(TASK TO CARRY OUT) Edit the items below so that each occurrence of "computer-use agent" reads "desktop assistant", leaving everything else unchanged.
######
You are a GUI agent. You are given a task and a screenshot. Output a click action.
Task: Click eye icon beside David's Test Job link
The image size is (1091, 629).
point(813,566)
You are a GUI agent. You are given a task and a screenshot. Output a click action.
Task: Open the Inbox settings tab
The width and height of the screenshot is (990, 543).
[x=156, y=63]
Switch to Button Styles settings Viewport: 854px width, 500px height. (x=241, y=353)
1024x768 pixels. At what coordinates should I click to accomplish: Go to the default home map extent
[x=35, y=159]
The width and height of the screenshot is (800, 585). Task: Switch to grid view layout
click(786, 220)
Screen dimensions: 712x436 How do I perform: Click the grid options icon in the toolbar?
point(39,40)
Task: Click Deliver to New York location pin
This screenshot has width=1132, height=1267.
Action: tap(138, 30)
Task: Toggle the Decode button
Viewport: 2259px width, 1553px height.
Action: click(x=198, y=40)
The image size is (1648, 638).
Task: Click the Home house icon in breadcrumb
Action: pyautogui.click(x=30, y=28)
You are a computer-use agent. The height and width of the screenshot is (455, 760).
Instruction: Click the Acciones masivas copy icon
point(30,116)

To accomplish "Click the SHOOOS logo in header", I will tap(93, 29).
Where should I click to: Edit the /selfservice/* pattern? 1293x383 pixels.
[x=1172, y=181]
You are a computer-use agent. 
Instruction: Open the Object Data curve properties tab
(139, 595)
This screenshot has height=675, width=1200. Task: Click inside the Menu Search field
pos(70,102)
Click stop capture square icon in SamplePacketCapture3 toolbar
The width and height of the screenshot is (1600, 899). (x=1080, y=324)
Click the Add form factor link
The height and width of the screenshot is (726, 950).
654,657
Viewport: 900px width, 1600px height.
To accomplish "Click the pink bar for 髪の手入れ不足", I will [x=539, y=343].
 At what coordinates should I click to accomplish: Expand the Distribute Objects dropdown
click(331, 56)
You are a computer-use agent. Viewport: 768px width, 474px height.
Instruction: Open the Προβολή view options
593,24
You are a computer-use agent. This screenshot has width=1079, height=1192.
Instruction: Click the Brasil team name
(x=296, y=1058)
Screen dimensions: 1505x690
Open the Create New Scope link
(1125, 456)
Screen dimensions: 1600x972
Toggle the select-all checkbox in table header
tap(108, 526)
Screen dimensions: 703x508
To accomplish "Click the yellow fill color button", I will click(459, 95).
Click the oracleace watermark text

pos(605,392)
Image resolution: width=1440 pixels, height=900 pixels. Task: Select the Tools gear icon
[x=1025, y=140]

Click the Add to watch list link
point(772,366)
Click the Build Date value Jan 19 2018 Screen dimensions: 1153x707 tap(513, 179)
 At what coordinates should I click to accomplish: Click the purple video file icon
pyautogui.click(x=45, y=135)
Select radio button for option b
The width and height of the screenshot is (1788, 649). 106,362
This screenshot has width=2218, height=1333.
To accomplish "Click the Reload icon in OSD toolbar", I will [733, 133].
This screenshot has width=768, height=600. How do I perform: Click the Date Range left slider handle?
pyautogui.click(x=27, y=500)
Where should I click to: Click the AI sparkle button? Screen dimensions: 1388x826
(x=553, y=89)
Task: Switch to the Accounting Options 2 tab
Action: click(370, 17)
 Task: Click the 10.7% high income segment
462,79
######
(TASK RESPONSE)
You are a GUI agent. You are given a task and a screenshot. Output a click action.
Task: Click eye icon beside David's Test Job link
The image size is (1091, 629).
point(813,566)
You are a GUI agent. You are given a task and a screenshot. Output a click action.
Task: Open the Inbox settings tab
The width and height of the screenshot is (990, 543).
[x=156, y=63]
Switch to Button Styles settings Viewport: 854px width, 500px height. (x=241, y=353)
1024x768 pixels. At what coordinates should I click to accomplish: Go to the default home map extent
[x=35, y=159]
The width and height of the screenshot is (800, 585). Task: Switch to grid view layout
click(786, 220)
Screen dimensions: 712x436 How do I perform: Click the grid options icon in the toolbar?
point(39,40)
Task: Click Deliver to New York location pin
This screenshot has width=1132, height=1267.
Action: tap(138, 30)
Task: Toggle the Decode button
Viewport: 2259px width, 1553px height.
Action: click(x=198, y=40)
The image size is (1648, 638).
Task: Click the Home house icon in breadcrumb
Action: pyautogui.click(x=30, y=28)
You are a desktop assistant. The height and width of the screenshot is (455, 760).
Instruction: Click the Acciones masivas copy icon
point(30,116)

To accomplish "Click the SHOOOS logo in header", I will tap(93, 29).
Where should I click to: Edit the /selfservice/* pattern? 1293x383 pixels.
[x=1172, y=181]
You are a desktop assistant. 
Instruction: Open the Object Data curve properties tab
(139, 595)
This screenshot has height=675, width=1200. Task: Click inside the Menu Search field
pos(70,102)
Click stop capture square icon in SamplePacketCapture3 toolbar
The width and height of the screenshot is (1600, 899). (x=1080, y=324)
Click the Add form factor link
The height and width of the screenshot is (726, 950).
654,657
Viewport: 900px width, 1600px height.
To accomplish "Click the pink bar for 髪の手入れ不足", I will [x=539, y=343].
 At what coordinates should I click to accomplish: Expand the Distribute Objects dropdown
click(331, 56)
You are a desktop assistant. Viewport: 768px width, 474px height.
Instruction: Open the Προβολή view options
593,24
You are a desktop assistant. This screenshot has width=1079, height=1192.
Instruction: Click the Brasil team name
(x=296, y=1058)
Screen dimensions: 1505x690
Open the Create New Scope link
(1125, 456)
Screen dimensions: 1600x972
Toggle the select-all checkbox in table header
tap(108, 526)
Screen dimensions: 703x508
To accomplish "Click the yellow fill color button", I will click(459, 95).
Click the oracleace watermark text

pos(605,392)
Image resolution: width=1440 pixels, height=900 pixels. Task: Select the Tools gear icon
[x=1025, y=140]

Click the Add to watch list link
point(772,366)
Click the Build Date value Jan 19 2018 Screen dimensions: 1153x707 tap(513, 179)
 At what coordinates should I click to accomplish: Click the purple video file icon
pyautogui.click(x=45, y=135)
Select radio button for option b
The width and height of the screenshot is (1788, 649). 106,362
This screenshot has width=2218, height=1333.
To accomplish "Click the Reload icon in OSD toolbar", I will [733, 133].
This screenshot has width=768, height=600. How do I perform: Click the Date Range left slider handle?
pyautogui.click(x=27, y=500)
Where should I click to: Click the AI sparkle button? Screen dimensions: 1388x826
(x=553, y=89)
Task: Switch to the Accounting Options 2 tab
Action: click(370, 17)
 Task: Click the 10.7% high income segment
462,79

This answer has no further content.